--- EXTRACTED MATERIAL Enclosed Below ---

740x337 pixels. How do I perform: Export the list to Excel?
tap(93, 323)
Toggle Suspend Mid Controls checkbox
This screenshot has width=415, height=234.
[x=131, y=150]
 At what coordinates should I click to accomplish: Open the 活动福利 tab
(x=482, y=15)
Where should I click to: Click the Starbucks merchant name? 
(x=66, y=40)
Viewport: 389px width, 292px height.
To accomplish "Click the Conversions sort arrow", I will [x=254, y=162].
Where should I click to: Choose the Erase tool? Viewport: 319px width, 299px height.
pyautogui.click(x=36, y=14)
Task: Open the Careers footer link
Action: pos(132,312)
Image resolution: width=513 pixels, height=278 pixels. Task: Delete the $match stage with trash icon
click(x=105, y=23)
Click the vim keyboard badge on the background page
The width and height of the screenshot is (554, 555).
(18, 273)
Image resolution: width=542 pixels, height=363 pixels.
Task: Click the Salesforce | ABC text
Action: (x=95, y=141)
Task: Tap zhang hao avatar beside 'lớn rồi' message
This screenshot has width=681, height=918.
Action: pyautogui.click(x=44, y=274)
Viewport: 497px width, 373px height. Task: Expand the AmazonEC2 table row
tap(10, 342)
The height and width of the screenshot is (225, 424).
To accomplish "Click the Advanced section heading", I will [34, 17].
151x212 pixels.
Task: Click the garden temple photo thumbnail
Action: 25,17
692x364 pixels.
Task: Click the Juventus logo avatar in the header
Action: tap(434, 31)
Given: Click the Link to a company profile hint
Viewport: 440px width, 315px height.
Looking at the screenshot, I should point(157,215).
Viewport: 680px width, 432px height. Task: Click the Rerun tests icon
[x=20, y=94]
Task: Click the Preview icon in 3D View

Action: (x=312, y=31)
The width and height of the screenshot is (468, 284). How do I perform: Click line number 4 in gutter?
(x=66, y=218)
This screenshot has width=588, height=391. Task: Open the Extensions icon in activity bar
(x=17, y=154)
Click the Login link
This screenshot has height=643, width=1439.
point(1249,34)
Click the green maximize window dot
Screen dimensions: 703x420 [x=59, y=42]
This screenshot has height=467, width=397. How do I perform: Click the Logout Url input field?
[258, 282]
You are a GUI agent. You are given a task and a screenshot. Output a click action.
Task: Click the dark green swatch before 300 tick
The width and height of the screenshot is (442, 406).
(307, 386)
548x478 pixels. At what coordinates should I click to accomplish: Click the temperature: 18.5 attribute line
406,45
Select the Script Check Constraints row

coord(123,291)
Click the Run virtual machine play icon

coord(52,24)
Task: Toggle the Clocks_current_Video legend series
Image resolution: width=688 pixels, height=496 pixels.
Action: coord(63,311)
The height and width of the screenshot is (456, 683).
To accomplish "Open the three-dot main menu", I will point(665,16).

--- End of Enclosed EXTRACTED MATERIAL ---

Each entry above needs to be retyped exactly as it appears.

## WRITTEN SOLUTION
740x337 pixels. How do I perform: Export the list to Excel?
tap(93, 323)
Toggle Suspend Mid Controls checkbox
This screenshot has width=415, height=234.
[x=131, y=150]
 At what coordinates should I click to accomplish: Open the 活动福利 tab
(x=482, y=15)
Where should I click to: Click the Starbucks merchant name? 
(x=66, y=40)
Viewport: 389px width, 292px height.
To accomplish "Click the Conversions sort arrow", I will [x=254, y=162].
Where should I click to: Choose the Erase tool? Viewport: 319px width, 299px height.
pyautogui.click(x=36, y=14)
Task: Open the Careers footer link
Action: pos(132,312)
Image resolution: width=513 pixels, height=278 pixels. Task: Delete the $match stage with trash icon
click(x=105, y=23)
Click the vim keyboard badge on the background page
The width and height of the screenshot is (554, 555).
(18, 273)
Image resolution: width=542 pixels, height=363 pixels.
Task: Click the Salesforce | ABC text
Action: (x=95, y=141)
Task: Tap zhang hao avatar beside 'lớn rồi' message
This screenshot has width=681, height=918.
Action: pyautogui.click(x=44, y=274)
Viewport: 497px width, 373px height. Task: Expand the AmazonEC2 table row
tap(10, 342)
The height and width of the screenshot is (225, 424).
To accomplish "Click the Advanced section heading", I will [34, 17].
151x212 pixels.
Task: Click the garden temple photo thumbnail
Action: 25,17
692x364 pixels.
Task: Click the Juventus logo avatar in the header
Action: tap(434, 31)
Given: Click the Link to a company profile hint
Viewport: 440px width, 315px height.
Looking at the screenshot, I should point(157,215).
Viewport: 680px width, 432px height. Task: Click the Rerun tests icon
[x=20, y=94]
Task: Click the Preview icon in 3D View

Action: (x=312, y=31)
The width and height of the screenshot is (468, 284). How do I perform: Click line number 4 in gutter?
(x=66, y=218)
This screenshot has width=588, height=391. Task: Open the Extensions icon in activity bar
(x=17, y=154)
Click the Login link
This screenshot has height=643, width=1439.
point(1249,34)
Click the green maximize window dot
Screen dimensions: 703x420 [x=59, y=42]
This screenshot has height=467, width=397. How do I perform: Click the Logout Url input field?
[258, 282]
You are a GUI agent. You are given a task and a screenshot. Output a click action.
Task: Click the dark green swatch before 300 tick
The width and height of the screenshot is (442, 406).
(307, 386)
548x478 pixels. At what coordinates should I click to accomplish: Click the temperature: 18.5 attribute line
406,45
Select the Script Check Constraints row

coord(123,291)
Click the Run virtual machine play icon

coord(52,24)
Task: Toggle the Clocks_current_Video legend series
Image resolution: width=688 pixels, height=496 pixels.
Action: coord(63,311)
The height and width of the screenshot is (456, 683).
To accomplish "Open the three-dot main menu", I will point(665,16).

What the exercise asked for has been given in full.